* EXERCISE: Pictures do not belong in the copy. Output exactly the lines from the one containing "This screenshot has width=415, height=266." to the end of the listing below.

* EXERCISE MATERIALS:
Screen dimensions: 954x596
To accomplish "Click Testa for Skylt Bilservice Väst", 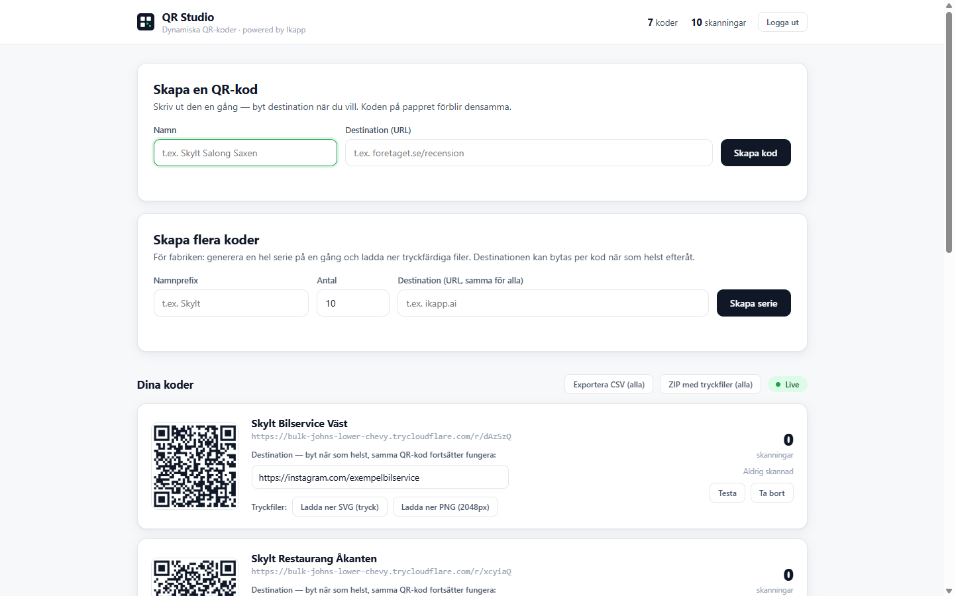I will pyautogui.click(x=727, y=493).
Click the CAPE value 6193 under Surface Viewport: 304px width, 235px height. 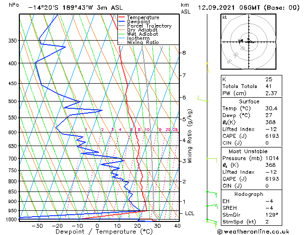272,136
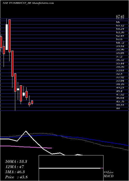The width and height of the screenshot is (129, 181).
Task: Select the 50MA : 53.3 readout
Action: click(x=16, y=162)
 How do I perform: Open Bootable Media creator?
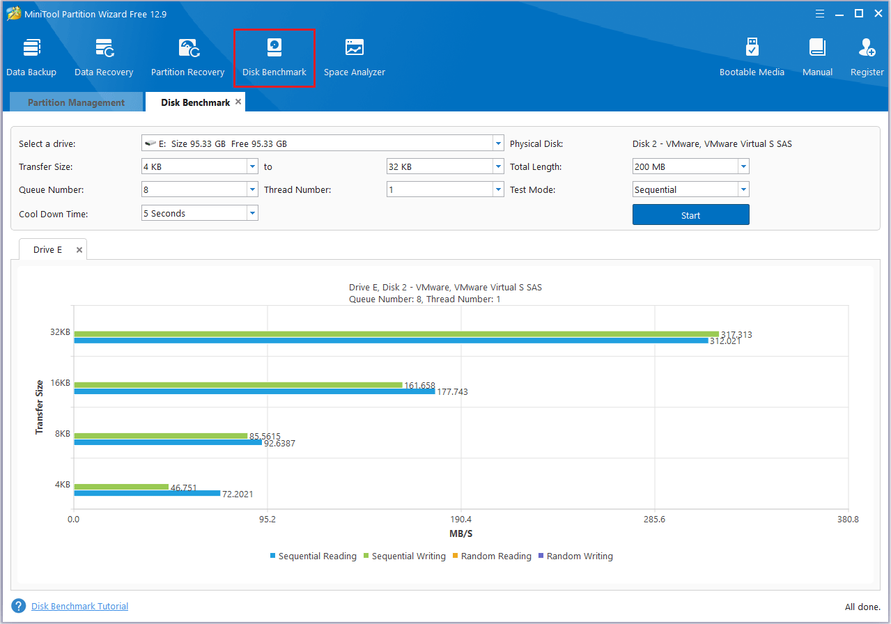click(x=752, y=54)
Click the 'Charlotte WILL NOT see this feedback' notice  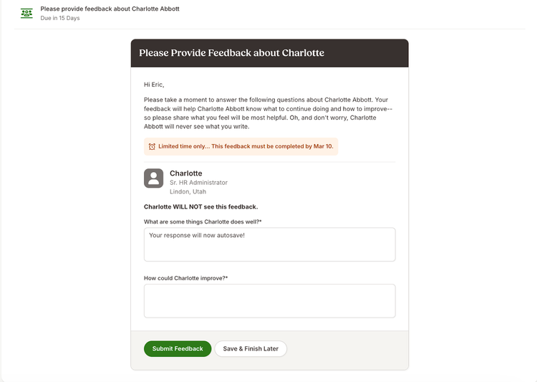(200, 207)
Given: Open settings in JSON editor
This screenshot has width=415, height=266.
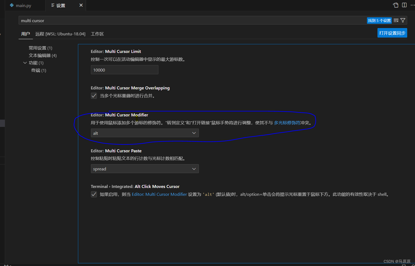Looking at the screenshot, I should 395,5.
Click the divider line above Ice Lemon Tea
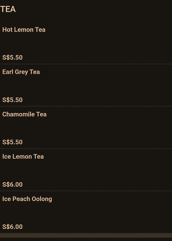This screenshot has width=172, height=241. point(86,149)
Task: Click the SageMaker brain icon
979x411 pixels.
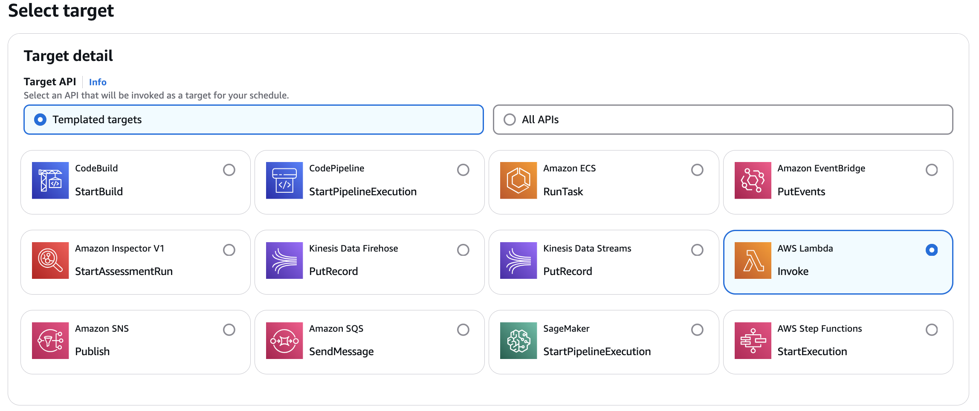Action: [518, 341]
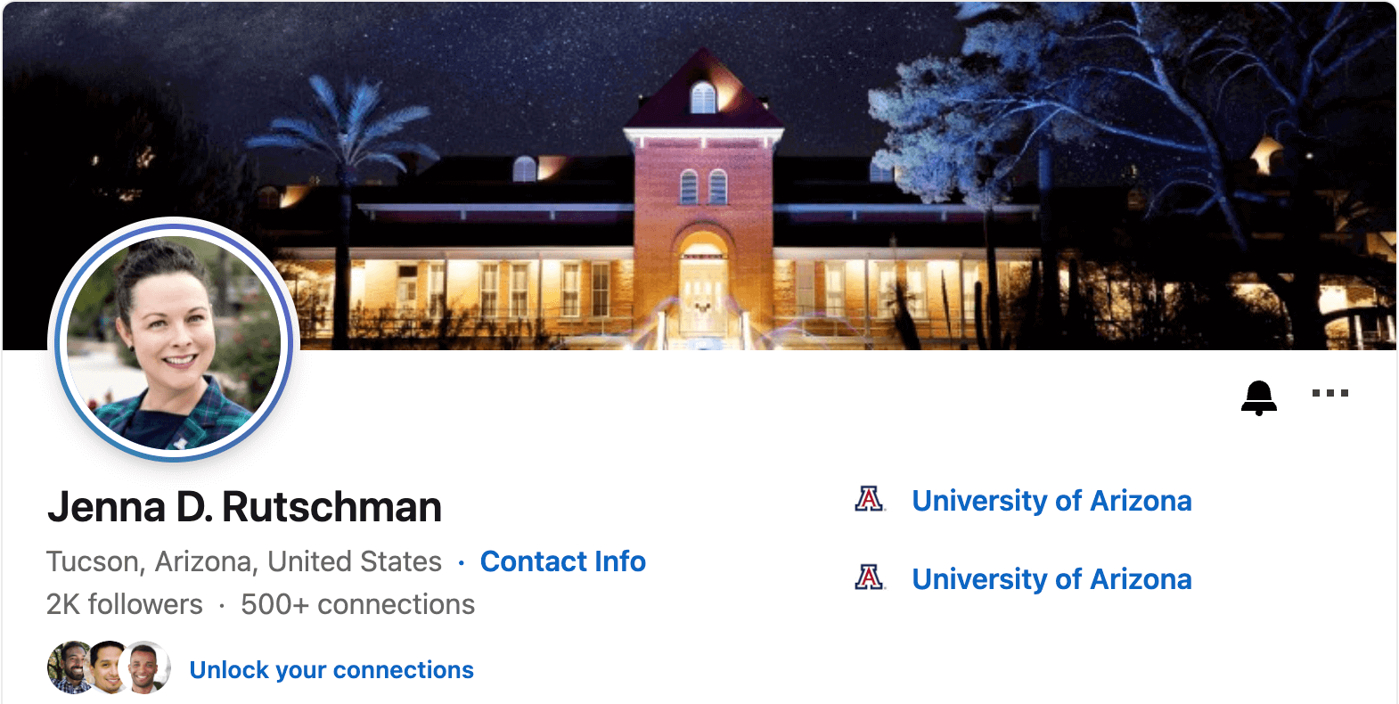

* ANSWER BOX:
This screenshot has width=415, height=266.
Looking at the screenshot, I should 395,5.
Click the divider line above Ice Lemon Tea
This screenshot has width=172, height=241. point(86,149)
Task: Click the SageMaker brain icon
979x411 pixels.
Action: [518, 341]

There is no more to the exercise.